*Work order*. How do the records below read from their first line through the line containing "Viewport: 1520px width, 468px height."? Write those lines out exactly.

Recorded data:
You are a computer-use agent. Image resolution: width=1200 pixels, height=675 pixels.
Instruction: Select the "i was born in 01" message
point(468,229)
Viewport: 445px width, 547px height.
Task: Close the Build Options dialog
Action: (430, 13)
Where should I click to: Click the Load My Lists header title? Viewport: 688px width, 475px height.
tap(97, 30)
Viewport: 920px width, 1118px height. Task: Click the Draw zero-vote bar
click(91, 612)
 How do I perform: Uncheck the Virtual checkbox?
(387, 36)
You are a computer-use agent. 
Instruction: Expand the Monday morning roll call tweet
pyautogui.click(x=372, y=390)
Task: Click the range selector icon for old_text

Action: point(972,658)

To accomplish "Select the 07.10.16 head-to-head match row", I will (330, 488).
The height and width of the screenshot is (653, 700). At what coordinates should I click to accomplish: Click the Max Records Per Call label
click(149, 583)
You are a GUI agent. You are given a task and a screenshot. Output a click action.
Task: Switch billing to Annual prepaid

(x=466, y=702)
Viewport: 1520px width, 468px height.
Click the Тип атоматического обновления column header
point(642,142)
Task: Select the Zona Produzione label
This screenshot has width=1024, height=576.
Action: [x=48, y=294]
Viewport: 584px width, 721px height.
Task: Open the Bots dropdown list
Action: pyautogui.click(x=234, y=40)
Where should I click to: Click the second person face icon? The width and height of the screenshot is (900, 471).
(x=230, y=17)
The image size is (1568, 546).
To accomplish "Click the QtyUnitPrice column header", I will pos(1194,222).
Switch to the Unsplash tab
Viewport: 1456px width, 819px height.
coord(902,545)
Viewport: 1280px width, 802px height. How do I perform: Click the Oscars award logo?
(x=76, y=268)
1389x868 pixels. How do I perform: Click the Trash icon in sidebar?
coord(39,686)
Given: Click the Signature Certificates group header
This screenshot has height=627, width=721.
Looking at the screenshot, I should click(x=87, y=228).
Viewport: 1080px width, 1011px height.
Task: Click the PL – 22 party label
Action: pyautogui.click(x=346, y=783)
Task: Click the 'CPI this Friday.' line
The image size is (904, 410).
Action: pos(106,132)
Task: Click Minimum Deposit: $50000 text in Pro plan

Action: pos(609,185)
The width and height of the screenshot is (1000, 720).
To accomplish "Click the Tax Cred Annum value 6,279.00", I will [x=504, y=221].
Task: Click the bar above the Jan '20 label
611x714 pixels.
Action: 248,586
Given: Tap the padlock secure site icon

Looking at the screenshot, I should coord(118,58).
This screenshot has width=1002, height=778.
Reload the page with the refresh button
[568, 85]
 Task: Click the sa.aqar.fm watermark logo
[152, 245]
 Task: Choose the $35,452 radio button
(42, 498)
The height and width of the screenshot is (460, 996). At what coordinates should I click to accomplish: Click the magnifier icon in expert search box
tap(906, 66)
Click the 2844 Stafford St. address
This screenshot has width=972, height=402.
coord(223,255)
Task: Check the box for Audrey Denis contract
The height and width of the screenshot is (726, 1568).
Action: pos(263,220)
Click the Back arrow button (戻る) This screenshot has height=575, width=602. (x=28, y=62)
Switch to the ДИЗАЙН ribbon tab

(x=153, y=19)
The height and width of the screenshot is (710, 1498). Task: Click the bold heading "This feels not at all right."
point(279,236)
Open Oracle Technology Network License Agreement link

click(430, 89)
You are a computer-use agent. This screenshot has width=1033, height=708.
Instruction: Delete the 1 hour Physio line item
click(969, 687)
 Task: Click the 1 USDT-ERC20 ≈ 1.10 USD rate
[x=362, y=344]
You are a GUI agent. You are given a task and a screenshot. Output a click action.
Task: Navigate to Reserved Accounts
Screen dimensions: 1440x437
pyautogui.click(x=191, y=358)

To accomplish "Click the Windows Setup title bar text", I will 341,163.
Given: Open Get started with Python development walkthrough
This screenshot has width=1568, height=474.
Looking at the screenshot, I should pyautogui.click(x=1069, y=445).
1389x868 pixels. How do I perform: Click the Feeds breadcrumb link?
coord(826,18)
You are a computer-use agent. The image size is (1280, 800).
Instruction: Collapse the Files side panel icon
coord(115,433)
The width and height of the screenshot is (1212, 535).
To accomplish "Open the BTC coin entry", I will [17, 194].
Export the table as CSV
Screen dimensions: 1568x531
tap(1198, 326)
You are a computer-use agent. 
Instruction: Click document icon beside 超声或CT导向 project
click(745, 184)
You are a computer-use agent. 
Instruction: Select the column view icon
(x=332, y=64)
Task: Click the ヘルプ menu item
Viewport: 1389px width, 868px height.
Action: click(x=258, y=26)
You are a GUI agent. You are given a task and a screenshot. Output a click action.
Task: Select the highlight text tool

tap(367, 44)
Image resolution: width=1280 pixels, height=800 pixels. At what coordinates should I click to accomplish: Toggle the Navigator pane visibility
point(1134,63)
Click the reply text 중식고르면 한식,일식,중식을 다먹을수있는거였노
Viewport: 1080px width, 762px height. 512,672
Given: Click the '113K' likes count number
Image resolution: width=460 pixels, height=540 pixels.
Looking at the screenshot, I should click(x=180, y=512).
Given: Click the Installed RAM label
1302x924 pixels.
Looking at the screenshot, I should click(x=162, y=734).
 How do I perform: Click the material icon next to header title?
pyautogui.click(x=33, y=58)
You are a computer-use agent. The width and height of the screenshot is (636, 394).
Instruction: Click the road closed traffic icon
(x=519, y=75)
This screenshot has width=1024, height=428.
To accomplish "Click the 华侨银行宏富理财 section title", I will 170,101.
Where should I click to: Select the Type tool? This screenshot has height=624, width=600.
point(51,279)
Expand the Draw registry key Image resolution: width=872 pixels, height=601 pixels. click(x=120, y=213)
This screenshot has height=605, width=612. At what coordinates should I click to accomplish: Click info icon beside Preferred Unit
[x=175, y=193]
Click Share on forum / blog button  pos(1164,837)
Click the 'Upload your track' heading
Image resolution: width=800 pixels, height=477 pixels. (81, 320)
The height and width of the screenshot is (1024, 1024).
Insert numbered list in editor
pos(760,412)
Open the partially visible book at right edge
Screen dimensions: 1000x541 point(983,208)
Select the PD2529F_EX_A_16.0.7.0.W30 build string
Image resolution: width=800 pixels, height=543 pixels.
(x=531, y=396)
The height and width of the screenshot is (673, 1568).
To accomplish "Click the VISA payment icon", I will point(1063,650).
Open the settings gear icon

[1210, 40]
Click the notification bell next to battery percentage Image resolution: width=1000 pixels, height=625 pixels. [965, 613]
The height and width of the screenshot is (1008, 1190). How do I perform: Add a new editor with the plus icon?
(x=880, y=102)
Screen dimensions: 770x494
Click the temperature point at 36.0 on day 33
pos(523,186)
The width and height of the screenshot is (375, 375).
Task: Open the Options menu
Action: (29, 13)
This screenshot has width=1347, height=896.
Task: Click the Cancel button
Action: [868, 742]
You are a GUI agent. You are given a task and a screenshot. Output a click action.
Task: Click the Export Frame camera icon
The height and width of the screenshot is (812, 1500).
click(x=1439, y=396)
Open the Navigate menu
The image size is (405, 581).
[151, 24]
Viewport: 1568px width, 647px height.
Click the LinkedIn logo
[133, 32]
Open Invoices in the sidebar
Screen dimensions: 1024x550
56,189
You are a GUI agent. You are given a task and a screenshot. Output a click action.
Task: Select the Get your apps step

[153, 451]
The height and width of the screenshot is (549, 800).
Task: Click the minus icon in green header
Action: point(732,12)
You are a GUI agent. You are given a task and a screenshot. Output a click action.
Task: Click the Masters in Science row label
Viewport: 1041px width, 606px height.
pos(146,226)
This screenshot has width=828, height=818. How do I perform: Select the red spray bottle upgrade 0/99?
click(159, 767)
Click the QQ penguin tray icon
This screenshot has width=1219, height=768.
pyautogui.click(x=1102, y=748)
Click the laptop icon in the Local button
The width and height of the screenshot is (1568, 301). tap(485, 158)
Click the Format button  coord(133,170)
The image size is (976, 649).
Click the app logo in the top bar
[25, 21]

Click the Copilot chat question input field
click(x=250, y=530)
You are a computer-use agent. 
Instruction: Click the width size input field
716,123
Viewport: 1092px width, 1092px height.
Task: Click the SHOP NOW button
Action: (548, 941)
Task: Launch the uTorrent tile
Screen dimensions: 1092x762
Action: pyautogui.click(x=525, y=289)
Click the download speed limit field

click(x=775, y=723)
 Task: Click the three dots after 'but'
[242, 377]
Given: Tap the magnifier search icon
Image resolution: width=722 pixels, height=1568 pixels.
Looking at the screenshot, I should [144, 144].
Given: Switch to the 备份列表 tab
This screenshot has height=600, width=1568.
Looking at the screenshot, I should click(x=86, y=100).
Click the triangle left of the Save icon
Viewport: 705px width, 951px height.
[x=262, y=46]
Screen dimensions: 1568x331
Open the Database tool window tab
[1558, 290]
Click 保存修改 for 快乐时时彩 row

*Finished task*.
You are a computer-use agent. Image resolution: width=1200 pixels, height=675 pixels.
Instruction: Select the "i was born in 01" message
point(468,229)
Viewport: 445px width, 547px height.
Task: Close the Build Options dialog
Action: (430, 13)
Where should I click to: Click the Load My Lists header title? Viewport: 688px width, 475px height.
tap(97, 30)
Viewport: 920px width, 1118px height. Task: Click the Draw zero-vote bar
click(91, 612)
 How do I perform: Uncheck the Virtual checkbox?
(387, 36)
You are a computer-use agent. 
Instruction: Expand the Monday morning roll call tweet
pyautogui.click(x=372, y=390)
Task: Click the range selector icon for old_text

Action: point(972,658)

To accomplish "Select the 07.10.16 head-to-head match row", I will (330, 488).
The height and width of the screenshot is (653, 700). At what coordinates should I click to accomplish: Click the Max Records Per Call label
click(149, 583)
You are a GUI agent. You are given a task and a screenshot. Output a click action.
Task: Switch billing to Annual prepaid

(x=466, y=702)
Viewport: 1520px width, 468px height.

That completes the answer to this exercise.